- Born: July 14, 1930 Wonju, Korea
- Died: April 2022 (aged 91) Boston, Massachusetts, U.S.
- Citizenship: United States
- Occupations: Social ethicist, sociologist of religion
- Employer: Boston University

Korean name
- Hangul: 정재식
- Hanja: 鄭載植
- RR: Jeong Jaesik
- MR: Chŏng Chaesik

= Chai-Sik Chung =

American sociologist of religion (1930–2022)
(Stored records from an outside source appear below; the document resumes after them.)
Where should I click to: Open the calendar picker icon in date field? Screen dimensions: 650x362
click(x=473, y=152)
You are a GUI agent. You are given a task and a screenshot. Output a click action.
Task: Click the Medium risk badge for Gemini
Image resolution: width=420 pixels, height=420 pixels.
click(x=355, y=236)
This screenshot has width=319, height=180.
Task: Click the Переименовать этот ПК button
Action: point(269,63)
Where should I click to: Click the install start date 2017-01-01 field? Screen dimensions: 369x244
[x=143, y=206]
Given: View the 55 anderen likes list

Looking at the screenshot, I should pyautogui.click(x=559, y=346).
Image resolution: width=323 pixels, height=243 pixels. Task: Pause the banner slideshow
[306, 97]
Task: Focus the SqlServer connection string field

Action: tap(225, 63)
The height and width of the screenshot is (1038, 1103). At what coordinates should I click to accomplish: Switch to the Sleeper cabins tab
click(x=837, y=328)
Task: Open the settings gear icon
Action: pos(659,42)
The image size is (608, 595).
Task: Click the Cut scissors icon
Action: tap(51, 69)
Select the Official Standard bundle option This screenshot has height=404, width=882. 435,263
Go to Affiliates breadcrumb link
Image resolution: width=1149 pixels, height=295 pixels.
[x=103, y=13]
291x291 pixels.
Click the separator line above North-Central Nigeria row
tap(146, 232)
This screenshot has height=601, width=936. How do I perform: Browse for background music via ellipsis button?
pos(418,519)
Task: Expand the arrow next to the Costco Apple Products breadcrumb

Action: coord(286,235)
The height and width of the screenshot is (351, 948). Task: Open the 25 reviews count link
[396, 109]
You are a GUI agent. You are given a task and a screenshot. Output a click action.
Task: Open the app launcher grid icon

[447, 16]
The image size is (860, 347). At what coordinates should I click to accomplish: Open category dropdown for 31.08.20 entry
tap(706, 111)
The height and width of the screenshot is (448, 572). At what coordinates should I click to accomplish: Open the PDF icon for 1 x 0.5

Chai-Sik Chung (July 14, 1930 – April 2022) was a Korean-born American social ethicist and sociologist of religion. He studied under Walter George Muelder at the Boston University School of Theology, where he served as the Walter G. Muelder Professor of Social Ethics from 1990 to 2011. He also studied under the late Robert N. Bellah at Harvard Divinity School with whom he had been long associated. As a scholar of comparative religious ethics, he has been a pioneer in the study of social and ethical problems arising from East Asia's modern transformation. He has published widely in both Korean and English, on social and ethical issues involving globalization and encounters between civilizations, particularly those between Korea, East Asian religious traditions and Christianity. His publications include A Korean Confucian Encounter with the Modern World; Korea, Religious Tradition, and Globalization; Consciousness and History: Korean Cultural Tradition and Social Change; Korean Religion and Society Under Challenge: Continuity and Change; The Clash between Korean Confucianism and Modern Western Civilization; and his culminating work The Korean Tradition of Religion, Society, and Ethics: A Comparative Historical Interpretation and Looking Beyond.

Chung taught at a number of institutions, including Boston University's College of General Studies and in the Department of Sociology and the Graduate School of International Studies at Yonsei University in Seoul, South Korea. From 1983 to 1987, he served as Director of the Institute of Humanities at Yonsei. In 1986, he served as the Koret Visiting professor in the Department of Sociology at the University of California, Berkeley. In 2003, he was the Luce Distinguished Professor of Korean Christianity at the University of California, Los Angeles and in the following year he served as the Yongjae George L. Paik Distinguished Professor at Yonsei University. In 2011, he retired from the Boston University School of Theology, completing a 50-year teaching career.

Chung died in Boston, Massachusetts in April 2022, at the age of 91.